Las amplias restricciones del proyecto de ley sobre el contenido imponen multas penales draconianas que silenciarían las voces de disensión, advirtió Human Rigths Watch. El Artículo 3 incluye la cadena perpetua y una gran multa por utilizar “intencionadamente” una computadora y una red de información para minar los “intereses supremos económicos, políticos, militares y de seguridad” del país, si bien éstos no son definidos.

El Artículo 3 también viola el derecho de asociación de los iraquíes al autorizar la cadena perpetua por mantener cualquier vínculo con “una entidad hostil con el propósito de desbaratar la seguridad y el orden público o poner en peligro el país”. Esta disposición podría ser la base para enjuiciar a cualquiera que esté involucrado en una organización, movimiento o partido político que el gobierno considere “hostil” debido a las críticas del grupo al gobierno o sus políticas, dijo Human Rights Watch.

Tal como está redactada actualmente, la ley minaría garantías incluidas en la constitución iraquí de libertad de expresión y reunión, y violaría el Pacto Internacional de Derechos Civiles y Políticos (PIDCP), del que Irak es un Estado parte.
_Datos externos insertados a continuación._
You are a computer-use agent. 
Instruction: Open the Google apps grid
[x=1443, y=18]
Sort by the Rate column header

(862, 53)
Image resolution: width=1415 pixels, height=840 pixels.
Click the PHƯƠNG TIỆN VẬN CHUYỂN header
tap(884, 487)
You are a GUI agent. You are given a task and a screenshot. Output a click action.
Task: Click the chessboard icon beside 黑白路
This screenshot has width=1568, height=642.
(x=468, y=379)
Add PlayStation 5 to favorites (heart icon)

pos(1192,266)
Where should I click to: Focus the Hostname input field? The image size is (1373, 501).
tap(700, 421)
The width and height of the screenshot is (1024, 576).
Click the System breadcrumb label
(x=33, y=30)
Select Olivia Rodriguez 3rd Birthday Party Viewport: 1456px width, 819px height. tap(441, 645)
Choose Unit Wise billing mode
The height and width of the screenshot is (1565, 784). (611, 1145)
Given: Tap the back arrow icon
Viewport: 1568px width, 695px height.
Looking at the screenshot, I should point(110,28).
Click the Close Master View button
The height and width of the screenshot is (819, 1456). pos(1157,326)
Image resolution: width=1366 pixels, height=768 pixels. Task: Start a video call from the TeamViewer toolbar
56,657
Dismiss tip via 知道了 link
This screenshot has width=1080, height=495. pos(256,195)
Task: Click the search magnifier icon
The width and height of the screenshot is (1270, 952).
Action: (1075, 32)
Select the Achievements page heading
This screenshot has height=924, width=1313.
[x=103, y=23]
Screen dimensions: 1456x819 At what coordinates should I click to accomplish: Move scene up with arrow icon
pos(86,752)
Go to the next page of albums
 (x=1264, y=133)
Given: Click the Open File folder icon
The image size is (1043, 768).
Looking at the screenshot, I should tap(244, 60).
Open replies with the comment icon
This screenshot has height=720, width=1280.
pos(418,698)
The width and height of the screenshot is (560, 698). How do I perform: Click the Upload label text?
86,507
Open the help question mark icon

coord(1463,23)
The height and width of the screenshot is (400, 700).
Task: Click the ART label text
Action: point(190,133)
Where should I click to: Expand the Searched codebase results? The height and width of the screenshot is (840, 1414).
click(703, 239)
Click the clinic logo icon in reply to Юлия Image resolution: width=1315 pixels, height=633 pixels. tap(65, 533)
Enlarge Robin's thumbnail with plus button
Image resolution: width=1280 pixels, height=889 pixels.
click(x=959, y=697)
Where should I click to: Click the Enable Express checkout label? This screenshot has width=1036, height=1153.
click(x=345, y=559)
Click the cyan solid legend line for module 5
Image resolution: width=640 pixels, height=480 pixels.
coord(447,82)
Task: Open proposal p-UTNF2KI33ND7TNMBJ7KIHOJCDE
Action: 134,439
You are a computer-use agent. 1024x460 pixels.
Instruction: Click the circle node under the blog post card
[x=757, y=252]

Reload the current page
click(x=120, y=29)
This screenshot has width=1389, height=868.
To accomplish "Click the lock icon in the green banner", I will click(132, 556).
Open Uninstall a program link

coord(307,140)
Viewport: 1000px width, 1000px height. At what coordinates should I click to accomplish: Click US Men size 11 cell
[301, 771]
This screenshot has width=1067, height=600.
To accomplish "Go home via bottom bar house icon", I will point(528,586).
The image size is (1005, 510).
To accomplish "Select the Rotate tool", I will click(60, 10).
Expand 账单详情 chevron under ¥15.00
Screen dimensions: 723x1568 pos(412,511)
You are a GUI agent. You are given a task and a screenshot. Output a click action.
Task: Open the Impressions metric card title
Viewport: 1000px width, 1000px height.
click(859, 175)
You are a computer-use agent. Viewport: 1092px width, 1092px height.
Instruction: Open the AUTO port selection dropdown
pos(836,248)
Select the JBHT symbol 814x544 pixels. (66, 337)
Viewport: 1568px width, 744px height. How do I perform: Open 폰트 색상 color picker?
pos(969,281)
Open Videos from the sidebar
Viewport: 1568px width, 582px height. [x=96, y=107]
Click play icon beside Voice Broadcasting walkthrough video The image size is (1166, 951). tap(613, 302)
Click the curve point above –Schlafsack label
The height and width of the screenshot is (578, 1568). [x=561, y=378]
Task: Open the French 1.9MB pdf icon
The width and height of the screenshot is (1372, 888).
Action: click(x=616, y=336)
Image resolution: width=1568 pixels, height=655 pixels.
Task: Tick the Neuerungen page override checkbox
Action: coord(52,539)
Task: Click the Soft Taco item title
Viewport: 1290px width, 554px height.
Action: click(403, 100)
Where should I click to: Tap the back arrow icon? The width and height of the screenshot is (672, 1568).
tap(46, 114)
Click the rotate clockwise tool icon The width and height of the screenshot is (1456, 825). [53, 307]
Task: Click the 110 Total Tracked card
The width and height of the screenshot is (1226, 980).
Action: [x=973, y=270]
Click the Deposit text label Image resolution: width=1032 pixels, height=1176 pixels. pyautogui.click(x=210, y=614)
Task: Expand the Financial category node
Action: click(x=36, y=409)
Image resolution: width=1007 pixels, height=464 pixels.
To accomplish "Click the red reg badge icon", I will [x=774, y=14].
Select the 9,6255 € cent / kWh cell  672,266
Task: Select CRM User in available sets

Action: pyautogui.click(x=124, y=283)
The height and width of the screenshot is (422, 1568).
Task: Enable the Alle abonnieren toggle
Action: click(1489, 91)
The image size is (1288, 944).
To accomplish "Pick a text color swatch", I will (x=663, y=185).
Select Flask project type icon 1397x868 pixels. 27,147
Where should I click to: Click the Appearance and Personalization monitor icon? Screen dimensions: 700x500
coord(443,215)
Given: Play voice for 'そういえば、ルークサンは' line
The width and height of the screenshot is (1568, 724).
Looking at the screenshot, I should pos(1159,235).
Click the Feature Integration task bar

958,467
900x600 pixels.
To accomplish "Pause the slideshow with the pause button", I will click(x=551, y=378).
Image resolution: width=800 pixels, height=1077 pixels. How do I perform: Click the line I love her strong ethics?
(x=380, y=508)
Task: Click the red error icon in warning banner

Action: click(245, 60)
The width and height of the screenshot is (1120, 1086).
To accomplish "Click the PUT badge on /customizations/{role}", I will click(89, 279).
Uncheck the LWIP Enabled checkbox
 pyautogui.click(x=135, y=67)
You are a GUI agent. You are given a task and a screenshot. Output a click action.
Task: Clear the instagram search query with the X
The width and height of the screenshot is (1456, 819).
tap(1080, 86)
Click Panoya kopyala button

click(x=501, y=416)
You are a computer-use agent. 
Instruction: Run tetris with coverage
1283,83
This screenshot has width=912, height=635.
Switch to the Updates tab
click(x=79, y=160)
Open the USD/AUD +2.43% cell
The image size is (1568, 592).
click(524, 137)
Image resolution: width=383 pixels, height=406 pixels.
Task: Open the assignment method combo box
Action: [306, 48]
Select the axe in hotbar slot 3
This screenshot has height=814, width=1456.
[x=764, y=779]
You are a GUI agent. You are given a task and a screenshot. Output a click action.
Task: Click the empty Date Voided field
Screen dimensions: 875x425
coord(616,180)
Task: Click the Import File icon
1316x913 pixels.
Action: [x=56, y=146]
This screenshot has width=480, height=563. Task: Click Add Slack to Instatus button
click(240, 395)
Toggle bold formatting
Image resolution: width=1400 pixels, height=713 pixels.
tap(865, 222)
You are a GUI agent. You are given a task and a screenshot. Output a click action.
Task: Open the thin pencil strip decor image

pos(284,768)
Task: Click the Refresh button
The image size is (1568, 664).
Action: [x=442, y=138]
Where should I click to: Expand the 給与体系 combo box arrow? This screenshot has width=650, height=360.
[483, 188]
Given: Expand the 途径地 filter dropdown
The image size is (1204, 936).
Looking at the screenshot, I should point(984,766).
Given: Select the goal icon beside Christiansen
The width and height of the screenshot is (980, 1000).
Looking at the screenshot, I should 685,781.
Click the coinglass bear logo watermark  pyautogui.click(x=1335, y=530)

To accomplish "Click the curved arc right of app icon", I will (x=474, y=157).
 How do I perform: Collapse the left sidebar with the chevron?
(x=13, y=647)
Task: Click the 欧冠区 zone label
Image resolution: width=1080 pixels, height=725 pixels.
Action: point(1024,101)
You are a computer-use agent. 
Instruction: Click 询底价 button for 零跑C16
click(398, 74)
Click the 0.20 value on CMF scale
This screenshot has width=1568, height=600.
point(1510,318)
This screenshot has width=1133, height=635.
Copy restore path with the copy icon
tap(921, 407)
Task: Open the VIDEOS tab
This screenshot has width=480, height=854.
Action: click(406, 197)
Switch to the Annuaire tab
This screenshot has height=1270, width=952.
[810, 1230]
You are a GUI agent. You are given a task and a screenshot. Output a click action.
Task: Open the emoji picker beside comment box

El PIDCP establece: “Toda persona tiene derecho a la libertad de expresión… de buscar, difundir y recibir informaciones e ideas de toda índole, sin consideración de fronteras, ya sea oralmente, por escrito o en forma impresa o artística, o por cualquier otro procedimiento de su elección”. Los estándares internacionales sólo permiten las restricciones basadas en el contenido en circunstancias extremadamente específicas, como los casos de la calumnia y difamación contra personas privadas o las formas de expresión que amenazan la seguridad nacional. Los límites tienen que estar claramente definidos y tienen que ser específicos, necesarios y proporcionales a la amenaza al interés protegido. Como Estado parte del PIDCP, Irak también debe garantizar que toda persona tenga “derecho a asociarse libremente con otras, incluso el derecho a fundar sindicatos y afiliarse a ellos para la protección de sus intereses”. El PIDCP permite límites a estas libertades, pero sólo los previstos por la ley y que sean necesarios “en una sociedad democrática, en interés de la seguridad nacional, de la seguridad pública o del orden público, o para proteger la salud o la moral publicas o los derechos y libertades de los demás”.

En el informe se describe que el borrador de esta ley encaja en un patrón de mayores restricciones a la liberta de expresión, asociación y asamblea. En mayo de 2011, el Consejo de Ministros aprobó un borrador de la Ley de libertad de expresión de la opinión, asamblea y manifestación pacífica, que contiene disposiciones que considerarían delito las formas de expresión pacífica con penas de hasta 10 años de prisión. Desde febrero de 2011, Human Rights Watch ha documentado numerosos ataques violentos por fuerzas de la seguridad y bandas de delincuentes iraquíes, que aparentemente actúan con el respaldo del gobierno, contra manifestantes pacíficos que protestan a favor de los derechos humanos, mejores servicios y el fin a la corrupción.

“La manera en que las autoridades aborden esta iniciativa de ley será una señal al mundo sobre la clase de país que quieren que sea Irak”, dijo Stork. “Pueden mirar hacia el pasado y ponerse del lado de la represión o pueden mirar al futuro y defender una sociedad que sea respetuosa de los derechos”.